[YOUR OBJECTIVE] Set down the lines below, exactly, starting at the one that contains "Select Get Info in context menu" and stopping at the last line, inclusive. Omit pictures.

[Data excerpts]
#####
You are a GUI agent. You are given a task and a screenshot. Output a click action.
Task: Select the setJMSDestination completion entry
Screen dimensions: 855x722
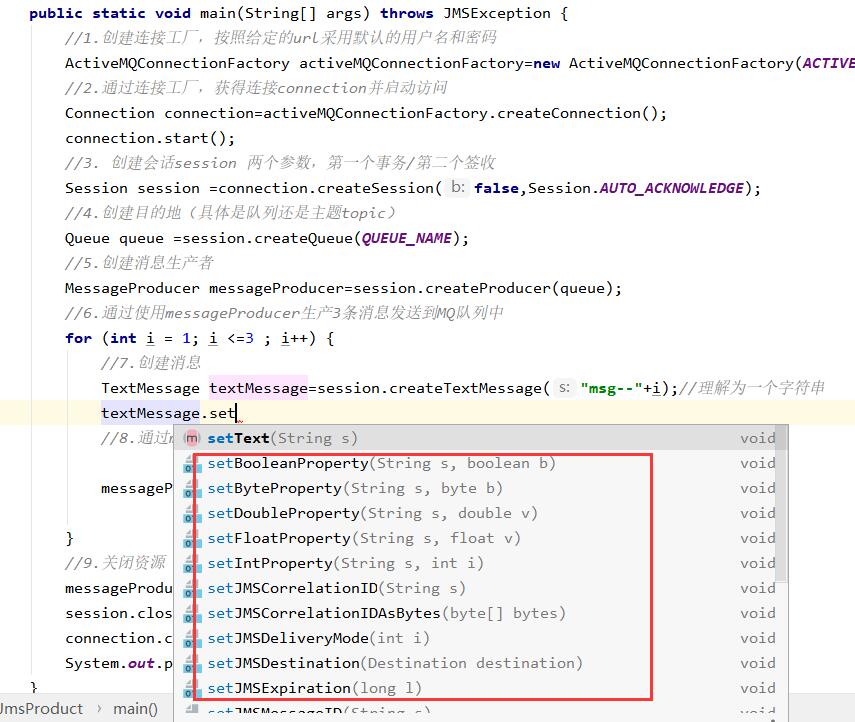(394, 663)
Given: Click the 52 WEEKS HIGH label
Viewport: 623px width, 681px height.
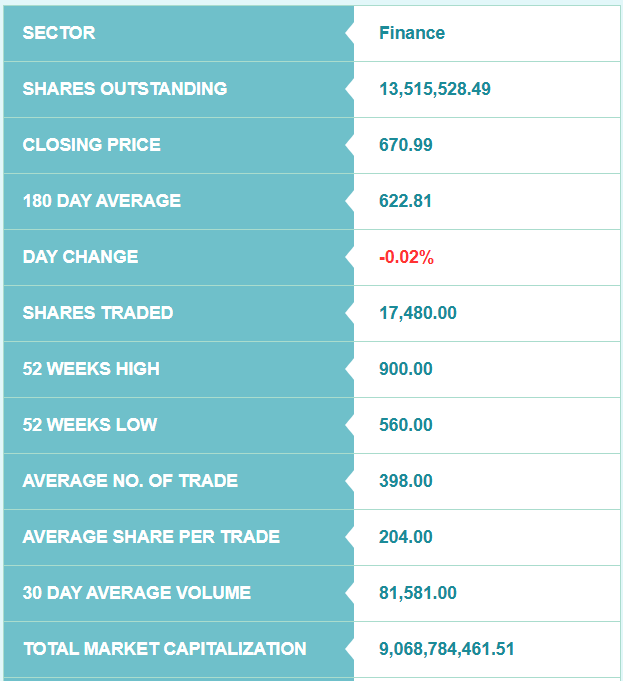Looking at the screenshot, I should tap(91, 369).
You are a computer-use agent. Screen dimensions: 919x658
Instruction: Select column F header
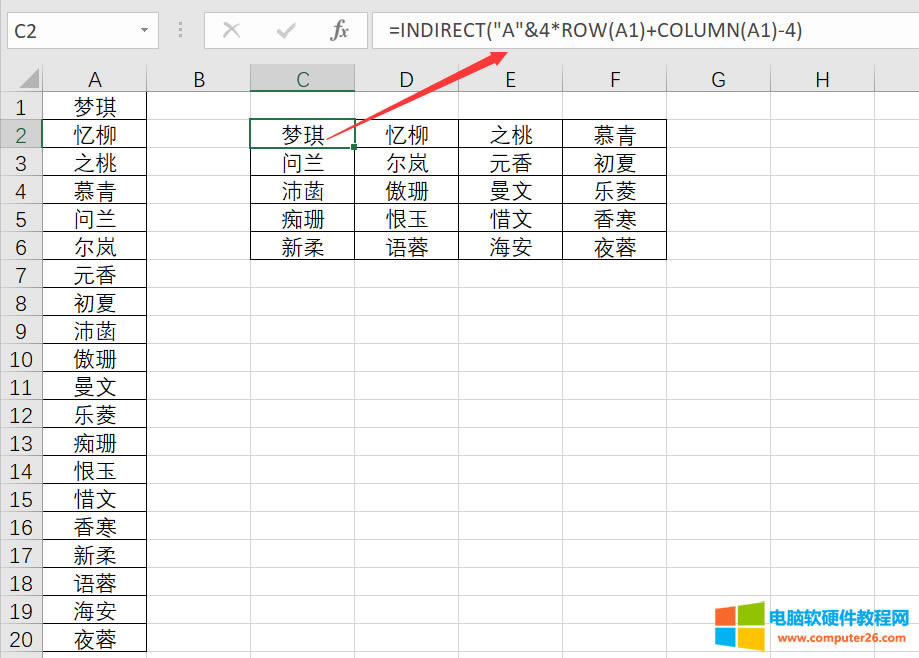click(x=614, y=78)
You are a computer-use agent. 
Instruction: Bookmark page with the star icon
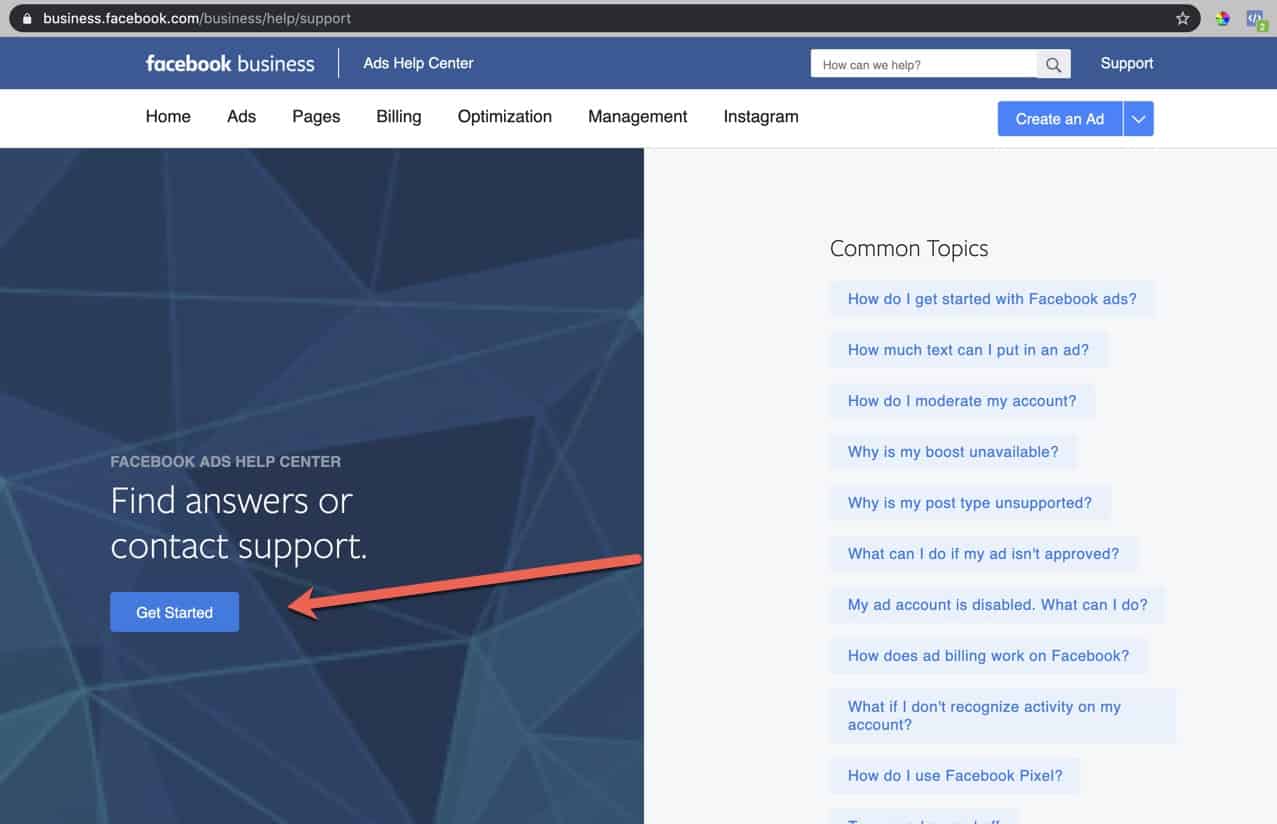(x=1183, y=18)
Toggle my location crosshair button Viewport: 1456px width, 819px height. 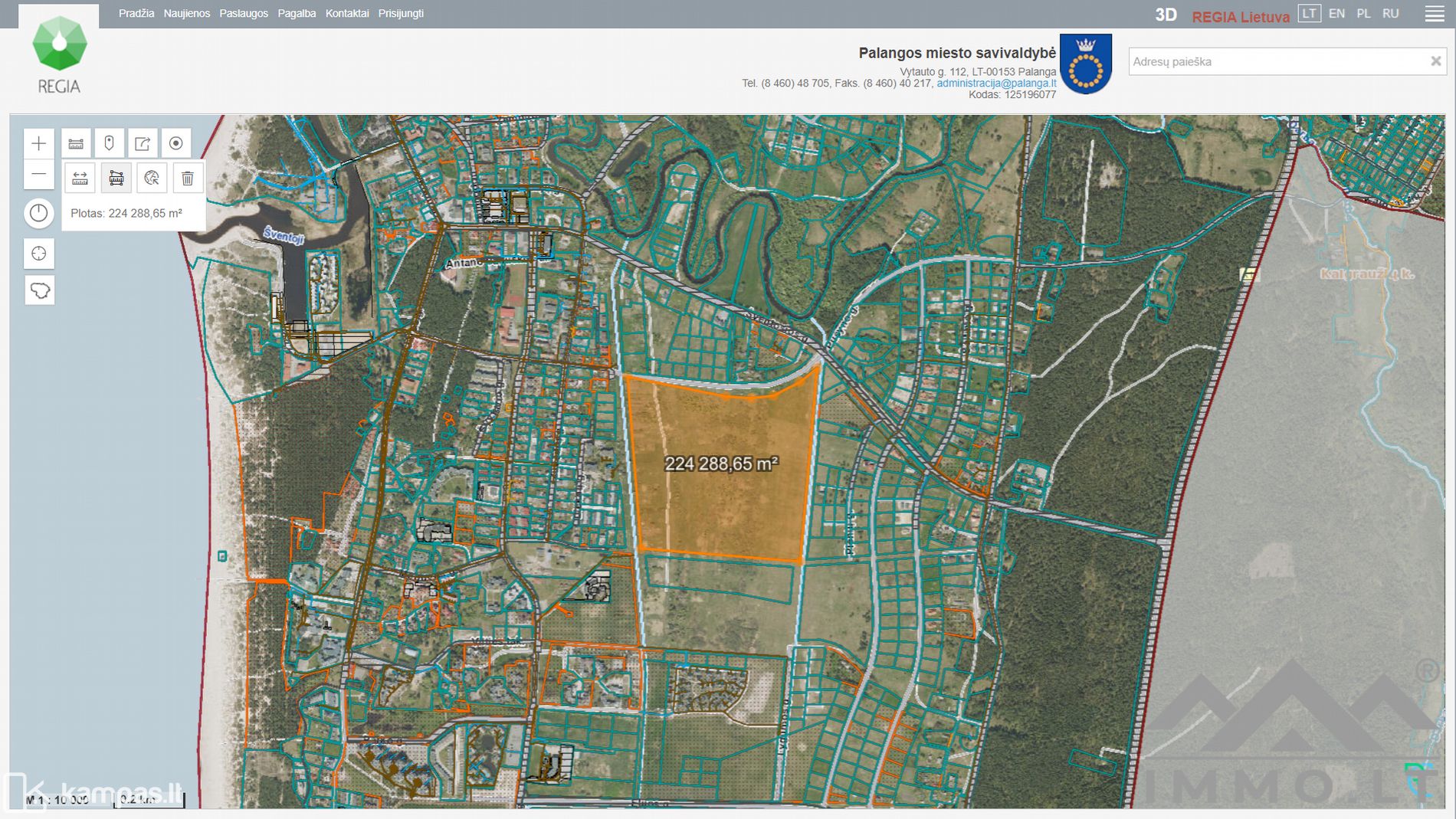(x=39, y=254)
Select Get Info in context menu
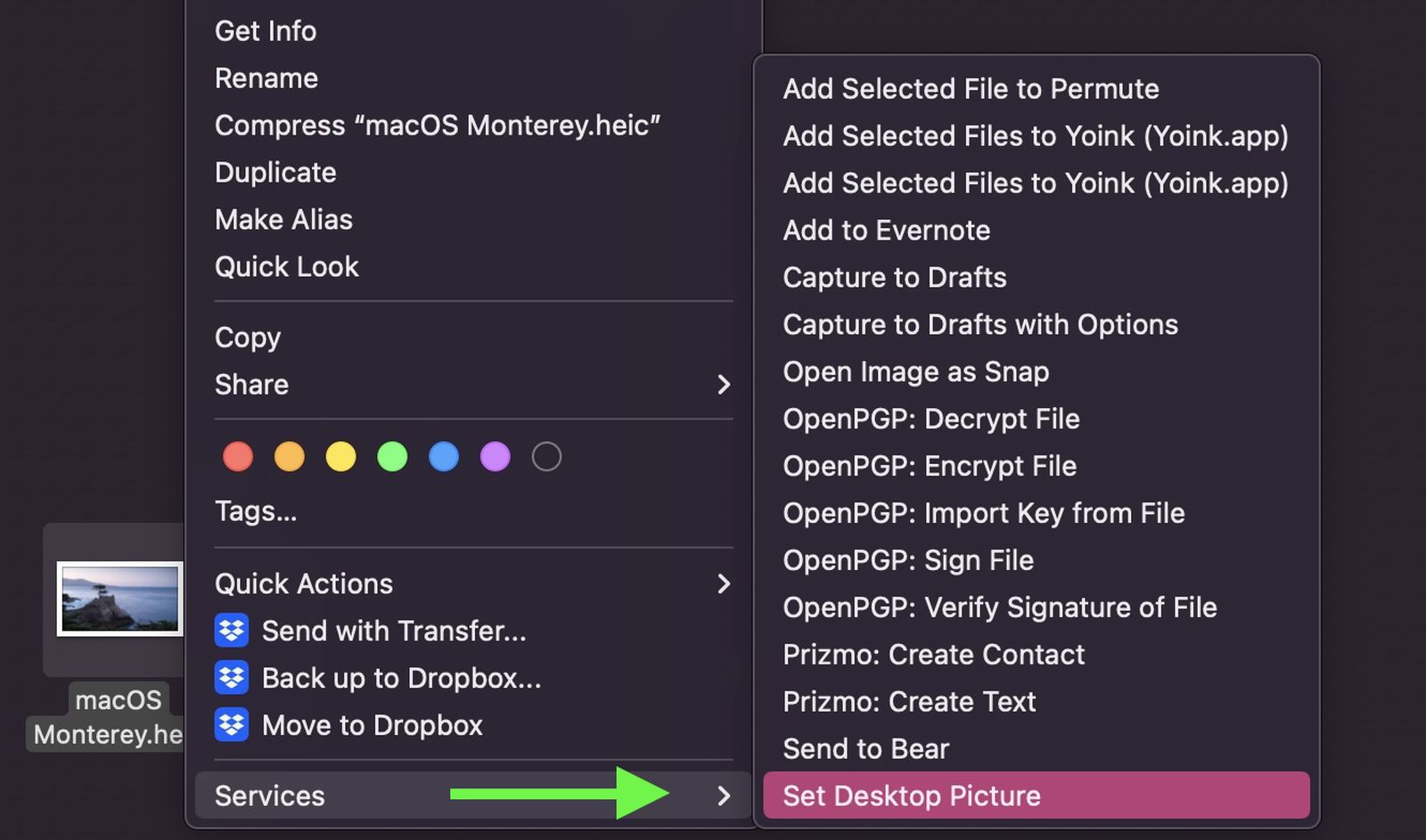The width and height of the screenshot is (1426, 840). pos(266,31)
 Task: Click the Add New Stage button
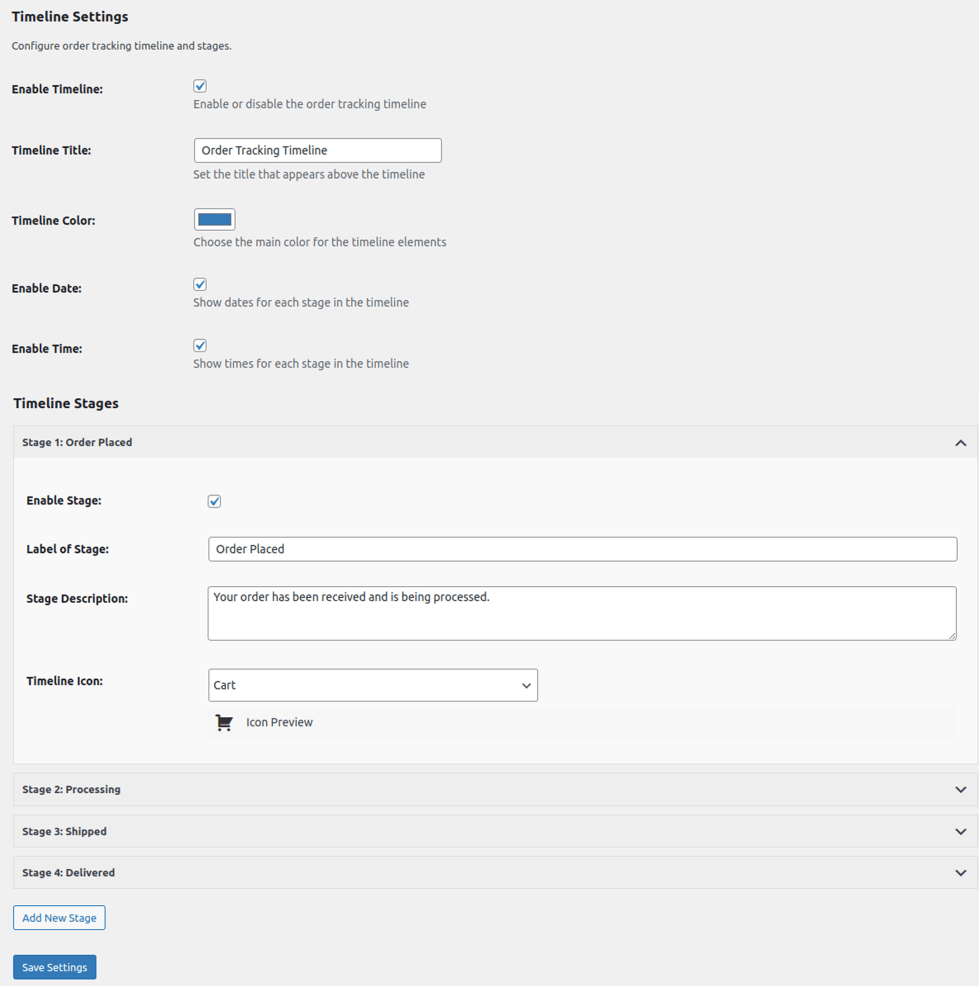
#####
[YOUR SOLUTION]
Select Get Info in context menu
The width and height of the screenshot is (1426, 840). pos(266,31)
 Task: Click the Add New Stage button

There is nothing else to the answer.